Shortly after Obama’s acceptance speech, I caught Karl Rove on FOX News holding up a white-board of hastily scribbled talking points and assuring the faithful that he couldn’t understand how ANYone could buy all the lies and misrepresentations of the ‘Democrat’ party, but even a casual observer could sense his anxiety, see the veins popping out on his forehead. He was working harder than a one-legged man in a tap-dancing contest.
It was not my intention to write a Dem bookend to last week’s Pub convention piece, but so much for that. Early in the week, I decided that most of you who were interested in an actual American future would be looking in on what the left had to say, given the gravitas of this election. I suspected, pre-convention, that I would enjoy it, simply because I am happily engaged when someone ‘speaks my language,’ and I’ve never watched a Dem convention that didn’t ring a few populist bells to keep the natives dancing. Reviewing the roster of speakers, I knew I would be moved, inspired and encouraged, and assumed that if you watched, dear reader, the experience of what is traditionally part propaganda, part pep rally would be self-defining. I lifted my eyes to heaven in hope that Obama would give us a glimpse of his progressivism rather than his pragmatism, turned my TV to C-SPAN and cleared the decks for three nights of political dialogue.

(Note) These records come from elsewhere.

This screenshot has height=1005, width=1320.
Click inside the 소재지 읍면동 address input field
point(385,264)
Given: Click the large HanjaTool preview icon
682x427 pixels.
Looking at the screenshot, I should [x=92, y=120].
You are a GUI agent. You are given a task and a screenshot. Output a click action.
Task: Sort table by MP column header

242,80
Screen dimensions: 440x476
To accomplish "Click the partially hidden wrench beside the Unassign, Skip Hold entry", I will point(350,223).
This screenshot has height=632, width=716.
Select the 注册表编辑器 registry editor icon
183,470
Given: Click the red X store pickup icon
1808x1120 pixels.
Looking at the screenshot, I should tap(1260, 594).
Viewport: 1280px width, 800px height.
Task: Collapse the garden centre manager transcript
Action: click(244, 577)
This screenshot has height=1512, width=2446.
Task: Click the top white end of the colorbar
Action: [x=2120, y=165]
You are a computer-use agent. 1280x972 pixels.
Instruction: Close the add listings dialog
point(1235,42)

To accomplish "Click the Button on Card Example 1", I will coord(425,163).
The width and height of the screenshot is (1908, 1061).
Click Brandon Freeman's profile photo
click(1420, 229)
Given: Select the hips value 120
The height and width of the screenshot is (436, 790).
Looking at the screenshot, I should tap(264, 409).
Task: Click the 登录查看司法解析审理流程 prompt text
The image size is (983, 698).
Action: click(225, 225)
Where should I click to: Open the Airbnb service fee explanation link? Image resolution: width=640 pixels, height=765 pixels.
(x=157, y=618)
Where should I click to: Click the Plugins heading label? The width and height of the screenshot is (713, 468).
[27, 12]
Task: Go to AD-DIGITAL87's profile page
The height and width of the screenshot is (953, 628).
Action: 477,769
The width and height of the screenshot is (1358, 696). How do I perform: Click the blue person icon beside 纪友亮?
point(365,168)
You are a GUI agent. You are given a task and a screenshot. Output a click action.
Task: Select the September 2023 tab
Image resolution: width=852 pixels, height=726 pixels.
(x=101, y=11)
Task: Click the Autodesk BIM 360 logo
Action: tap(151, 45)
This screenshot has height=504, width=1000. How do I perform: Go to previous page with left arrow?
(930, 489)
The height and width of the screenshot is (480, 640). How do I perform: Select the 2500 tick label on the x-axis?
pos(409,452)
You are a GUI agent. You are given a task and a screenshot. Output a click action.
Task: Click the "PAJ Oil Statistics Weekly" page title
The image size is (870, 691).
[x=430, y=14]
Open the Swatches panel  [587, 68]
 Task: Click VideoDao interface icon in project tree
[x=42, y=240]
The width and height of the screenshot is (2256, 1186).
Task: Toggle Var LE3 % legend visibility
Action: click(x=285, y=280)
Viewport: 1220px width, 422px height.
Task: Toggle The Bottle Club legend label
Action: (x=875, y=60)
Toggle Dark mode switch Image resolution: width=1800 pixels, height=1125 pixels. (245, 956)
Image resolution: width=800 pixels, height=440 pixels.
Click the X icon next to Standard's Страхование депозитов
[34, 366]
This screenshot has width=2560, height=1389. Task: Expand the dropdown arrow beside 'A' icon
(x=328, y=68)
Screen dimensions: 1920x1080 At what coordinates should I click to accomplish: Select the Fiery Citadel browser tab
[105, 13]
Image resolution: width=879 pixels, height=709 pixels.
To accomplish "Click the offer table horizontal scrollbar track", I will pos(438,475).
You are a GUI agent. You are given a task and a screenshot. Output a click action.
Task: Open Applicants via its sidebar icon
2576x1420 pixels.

What I didn’t figure on was the collective emotional tug of liberal aspiration. We don’t hear it much, these days, but it used to be part of our self-definition as citizens. Not to put too fine a point on it, I heard the language of “we” again, inspiring stories of those who dream and accomplish not just for themselves, but for everyone else as well. I didn’t make it through the first night dry-eyed, and wept my way through the next two. Did the Pubs get that same emotional zap, hearing those who argued for more prosperity and the end of evil free-loaders who want to raid their piggy banks? Does the language of “me, me, me” move its listeners to tears of yearning and empathy, or does it encourage them to take up the blood-sport of eliminating those impeding their progress?